(Records)
________________________
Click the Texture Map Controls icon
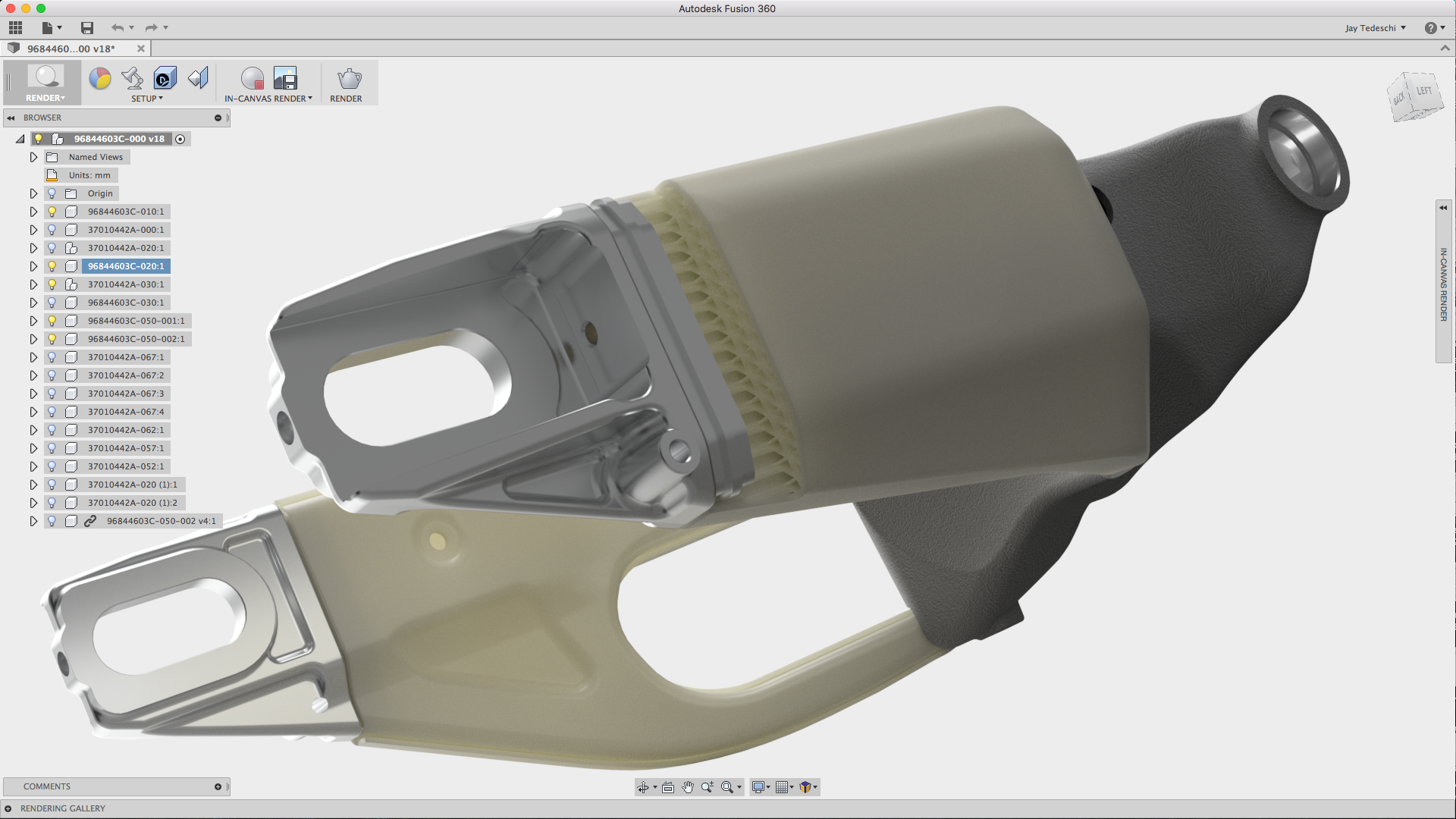(198, 78)
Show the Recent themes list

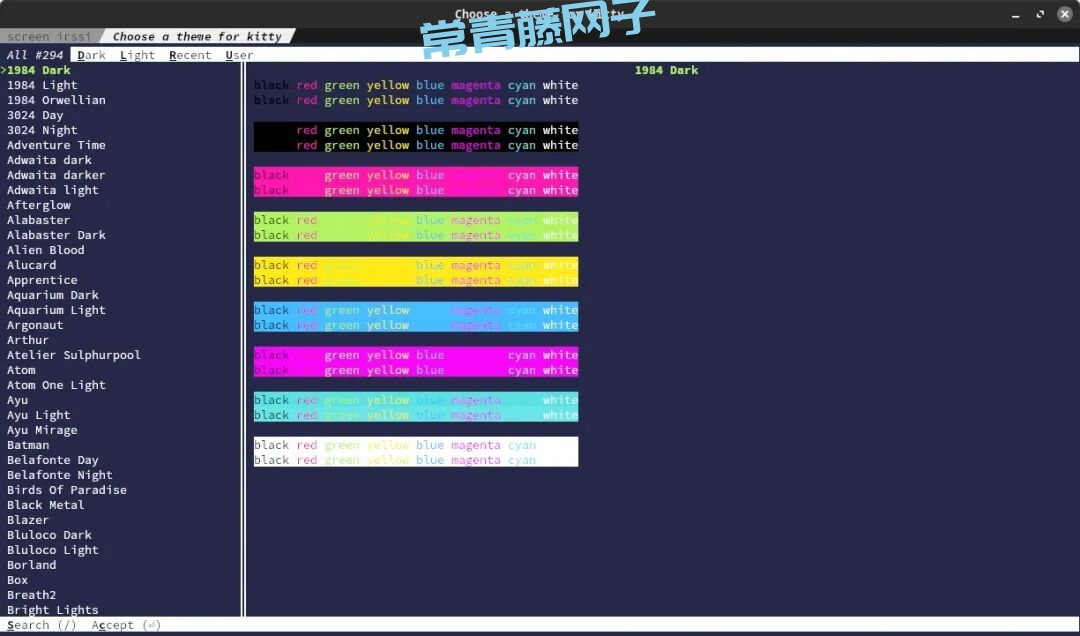pyautogui.click(x=189, y=55)
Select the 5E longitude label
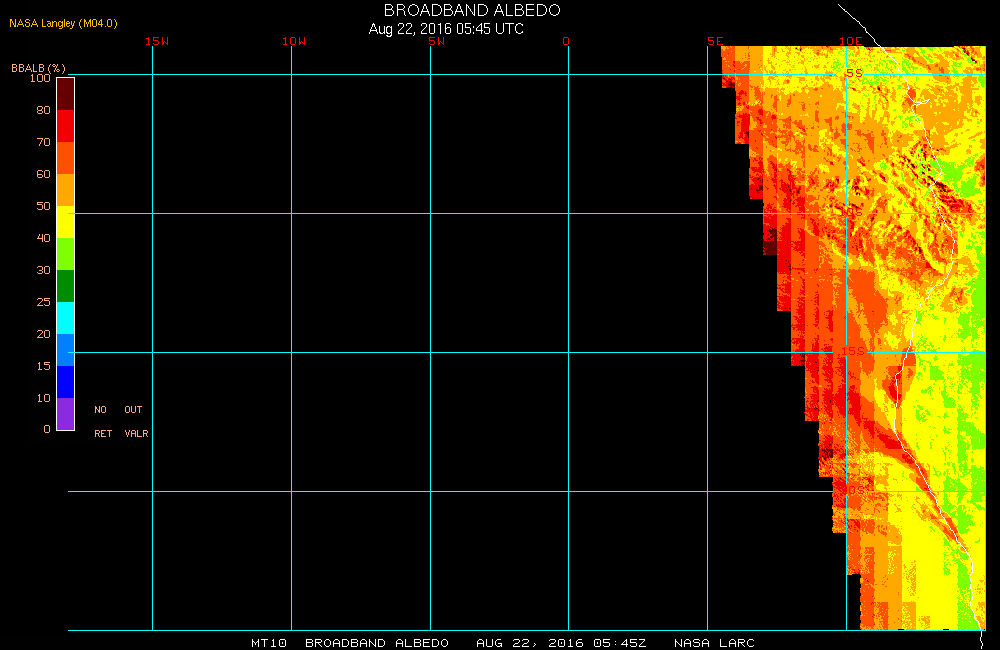Screen dimensions: 1000x650 point(714,41)
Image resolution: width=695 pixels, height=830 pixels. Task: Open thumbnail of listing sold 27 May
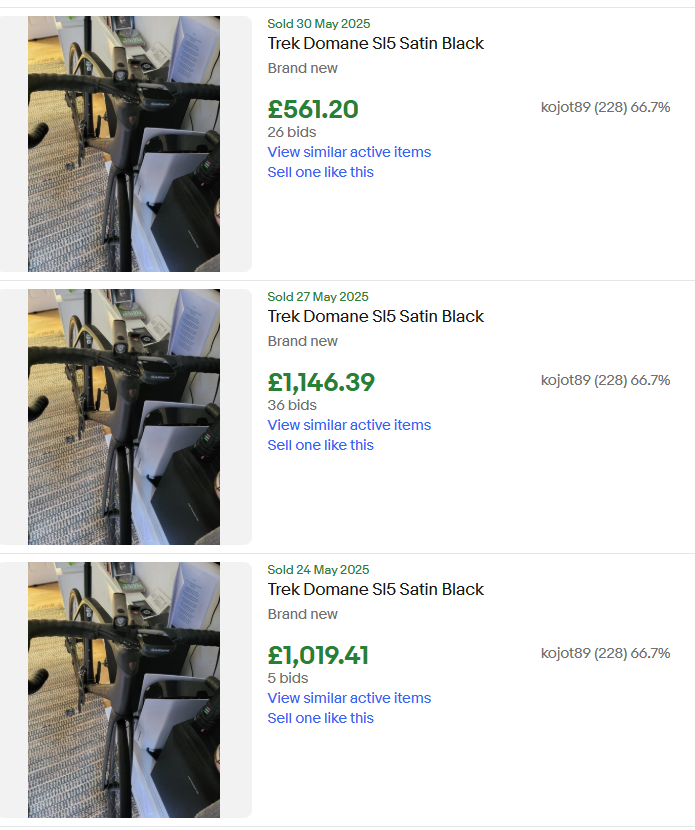124,417
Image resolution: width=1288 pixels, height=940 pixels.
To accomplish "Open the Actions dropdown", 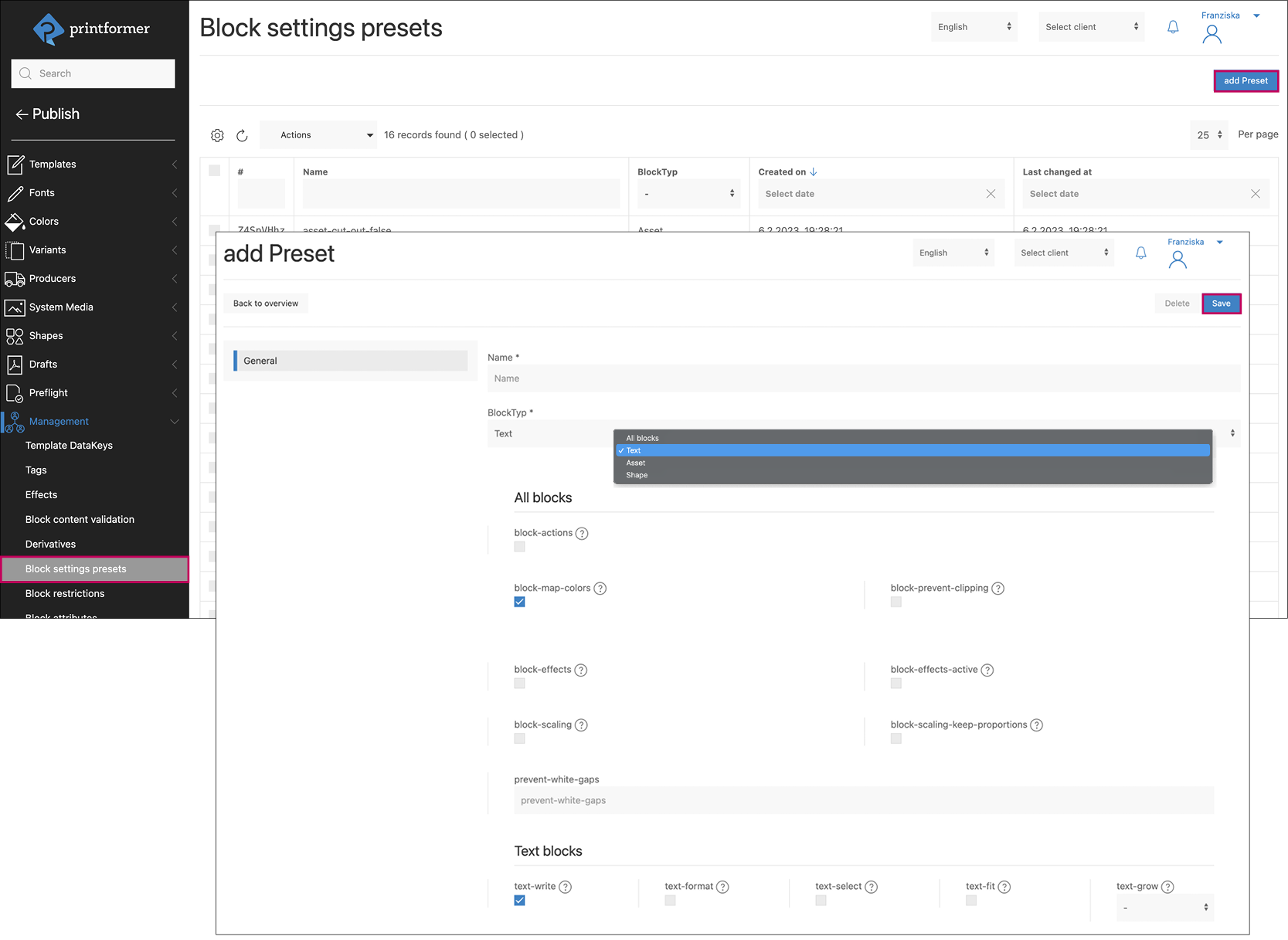I will coord(318,135).

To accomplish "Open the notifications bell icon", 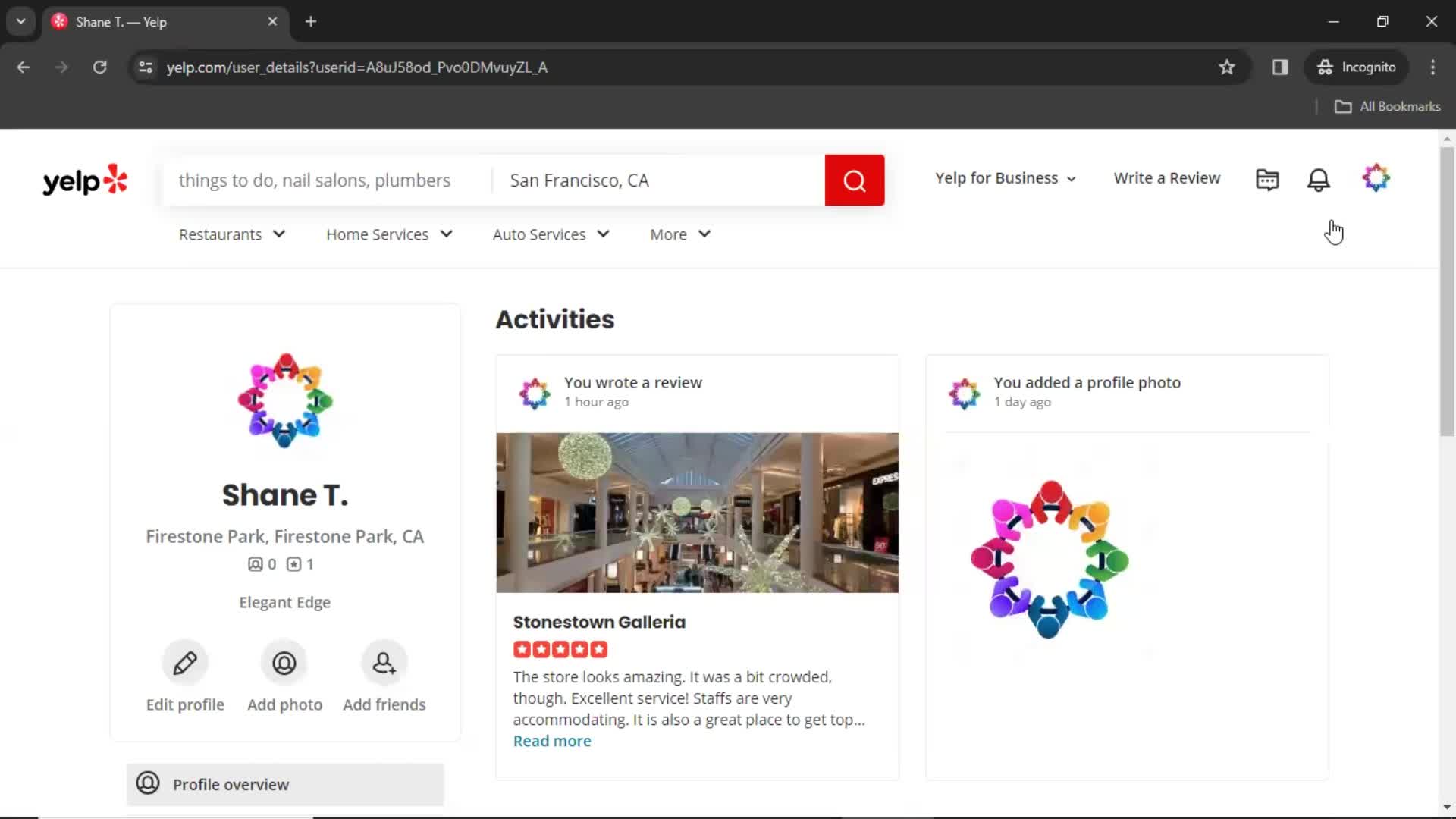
________________________
--- What the task requires ---
Find each line in the rows above that contains the word "Image", and copy those lines.

--- Exercise solution ---
Image resolution: width=695 pixels, height=830 pixels. Task: Open thumbnail of listing sold 27 May
Image resolution: width=1288 pixels, height=940 pixels.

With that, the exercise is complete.